The results of the data collection project showed that Black people and Aboriginal peoples disproportionately targeted for police "stops". It strongly supports what racialized communities - and in particular the Black and Aboriginal communities as well as many other studies and commissions have been saying for a very long time.
The findings, we believe, speak volumes and should be seen as particularly relevant not only in Ontario, but to policing in other jurisdictions across the country, especially in large urban areas where racialized groups have repeatedly called attention to racial profiling.
The results of this data collection project put to rest, once and for all, the cynicism, resistance and denials by the policing leadership including: police services, police associations and governments.
Chief Closs, in his closing comments at the presentation yesterday, apologized to people of African descent and Aboriginal people.
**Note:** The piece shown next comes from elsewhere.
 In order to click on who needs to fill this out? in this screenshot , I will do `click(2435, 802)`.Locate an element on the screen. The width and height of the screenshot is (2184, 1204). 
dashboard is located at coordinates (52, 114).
But, one of the most important reactions the Chief had to the findings was his acknowledging that the findings were not about laying blame on individual officers but point to a problem that is systemic.
The Kingston data collection provides a powerful model for law enforcement and governments to begin to take critical steps to address the systemic racism that exists within these institutions.
This is yet another step in the ongoing struggle between racialized communities and the police on this issue. We look forward to working with services who recognize the existence of racial profiling in their regions locally and across the country, to implement constructive measures to resolve the problem once and for all.